Moran v. Commonwealth , 36 Va. 651 ( 1839 )


Menu:
  • Summers, J.

    delivered the opinion of the court.— The principal questions in this case arise upon the pleas in abatement, demurred to by the attorney for the commonwealth.

    The sufficiency of those pleas depends on the proper construction to be given to the act of assembly defining the qualifications of grand jurors, 1 Rev. Code, ch. 75. § 1. p. 264. by which it is directed “that the sheriff shall summon twenty-four of the most discreet freeholders of the county, being citizens of this commonwealth, and not constables, nor ordinary keepers, nor surveyors of highways, nor owners or occupiers of a mill;” and the act of March 28. 1836, Sess. Acts of 1835-6. ch. 61. p. 42. restricting the term mill to water grist mills, in conformity to the uniform decisions of the courts.

    On the part of the petitioner it is contended, that the disqualification of a mill owner is personal, applying *654to an entire class, without regard to the place or county in which the water grist mill may be situated. On the part of the commonwealth it is insisted, that the true construction of the act restricts both the qualifications and disqualifications to the limits of the jurisdiction of the court in which the grand juror is called to serve.

    Statutes, whether remedial or penal, ought to be construed iri reference to the principles of the common law; for it is not to be presumed that the legislature intended to make any innovations upon the common law, further than the case absolutely required. 1 Kent’s Comm. 433, 4. Heydon,s case, 3 Rep. 7. This rule of construction is entitled to peculiar weight in relation to statutes abridging the rights or capacities of the citizen. The privilege of a freeholder residing in the county to serve on grand juries is inherent by the common law, and sanctioned by our act of assembly, except so far as the latter may have taken it away on principles of public policy: therefore, in construing the latter, we deem it proper to adopt the interpretation which will least abridge the general privilege, and confine the exception to the necessity and reason of the enactment.

    The legislature in 1748 (5 Hen. Stat. at large, ch. 11. p. 523.) disqualified the owner or occupier of a mill from serving in the office of a grand juror; and by another act passed at the same session (6 Hen. Stat. at large, ch. 26. p. 55.) imposed penalties on mill owners, and authorized the grand juries to present offences against that act. The mischief to be remedied was the influence of millers, when members of the accusing body having jurisdiction of their peculiar cases; but prosecutions under the penal laws being local, and of-fences only punishable within the county where committed, all the purposes of the law are attained by limiting the disqualification of the mill owner to the jurisdiction within which his mill is situated.

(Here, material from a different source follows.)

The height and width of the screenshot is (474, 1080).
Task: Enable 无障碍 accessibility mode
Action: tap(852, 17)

    *655This court has heretofore decided that residence, as well as freehold, within the county, is a necessary qualifieation of a grand juror; and the peculiar functions and duties of grand juries, as well as the structure of the clause of the act under consideration, would warrant, if necessary, the reading of it with the W’ords “ of the county,” at the end of each disqualification. The broad disqualification contended for would extend the remedy beyond the mischief, and wantonly innovate on the principles of the common law giving equal rights, duties and privileges to the citizens who are freeholders.

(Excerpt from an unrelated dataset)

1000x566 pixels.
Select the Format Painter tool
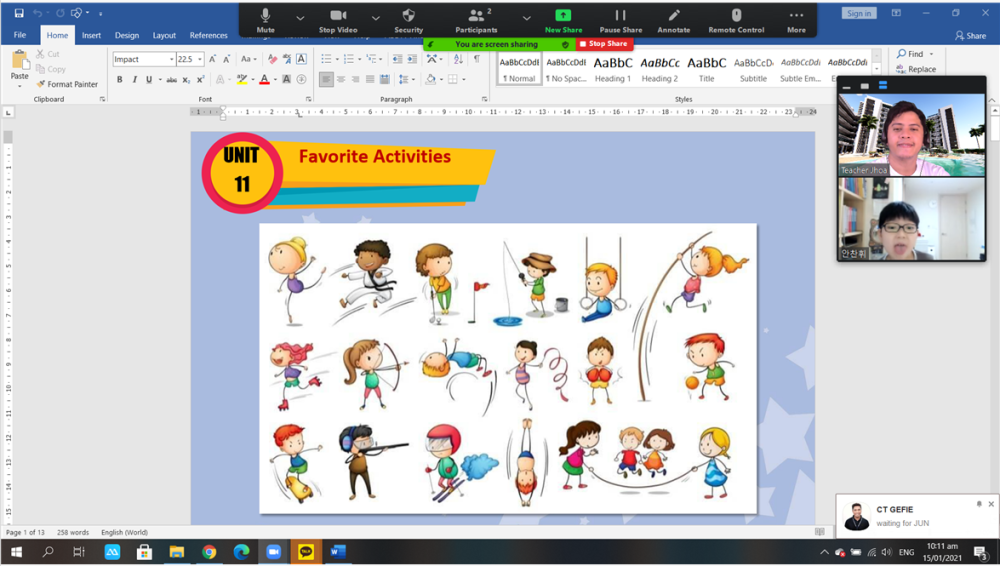(67, 84)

    It is argued that if the first plea is bad in setting out the mill owned by Follet to be in Chesterfield, the second ought to be construed as intending a mill within the town of Petersburg; on the ground that the plea is in the words of the statute, and that the principles of construction which restrict the general words of the act ought to govern in relation to the plea. Without entering into an analysis of those pleas, or adverting to the strictness of the rules by which pleas in abatement are governed, it will suffice to remark that every plea, whether in bar or abatement, must shew matter which, if confessed by demurrer or found by a jury, will authorize the judgment prayed by the plea; and although the plea may be in the words of the statute relied on, yet if the averments be omitted which are necessary to shew that the matter of the plea, under such statute, forms a full defence, or warrants the judgment prayed for, such omission is fatal. Had an issue been made up on the facts alleged in the second plea, the only enquiry before the jury would have been as to the ownership and occupancy by Follet of a water grist mill; and the plea would have been as fully sustained by proof in relation to a mill on the Kanawha or the Muskingum, river, as on the Appomattox within the town of Petersburg.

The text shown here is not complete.